→ **TASK PROMPT**: Only lines holding the word "agent" are wanted. Copy them from the listing below.

→ **EXTRACTED MATERIAL**:
•••••

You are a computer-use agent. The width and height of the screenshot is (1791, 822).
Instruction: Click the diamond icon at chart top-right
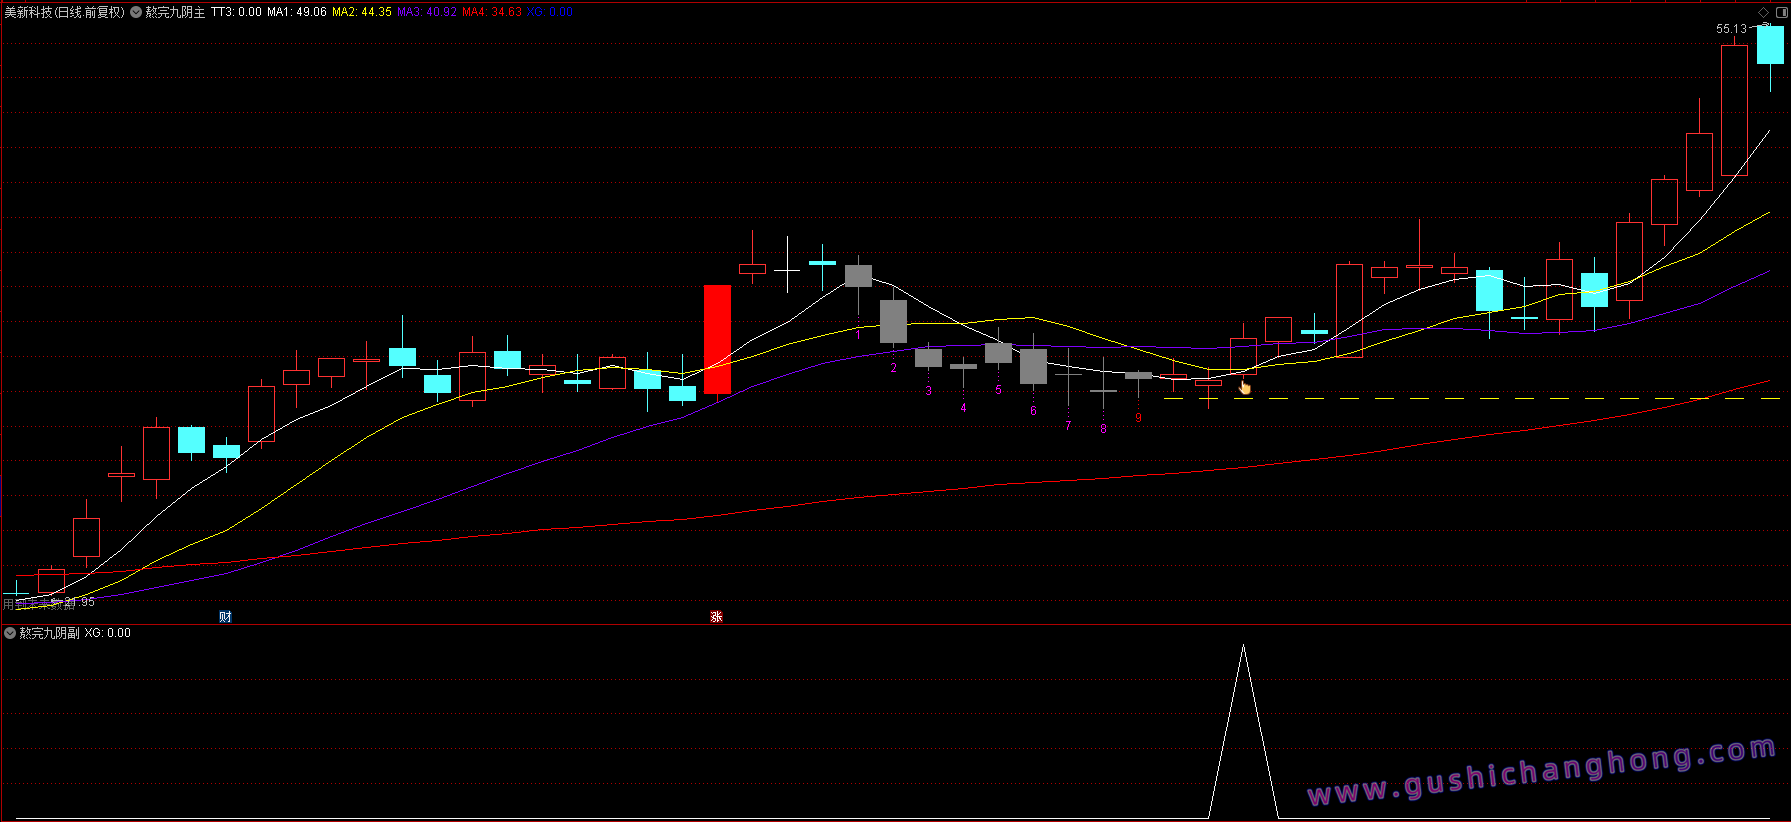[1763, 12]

•••••

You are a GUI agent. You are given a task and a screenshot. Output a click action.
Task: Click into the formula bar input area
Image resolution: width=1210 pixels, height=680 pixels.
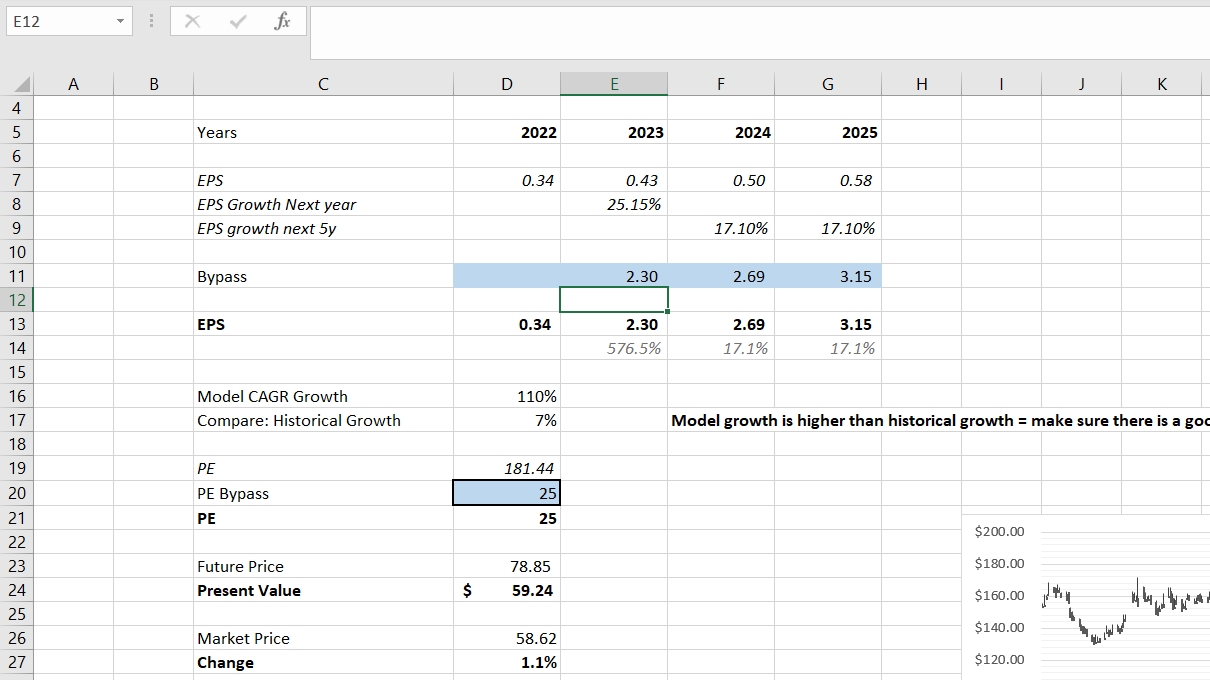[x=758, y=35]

•••••

→ **WRITTEN SOLUTION**:
You are a computer-use agent. The width and height of the screenshot is (1791, 822).
You are a GUI agent. You are given a task and a screenshot. Output a click action.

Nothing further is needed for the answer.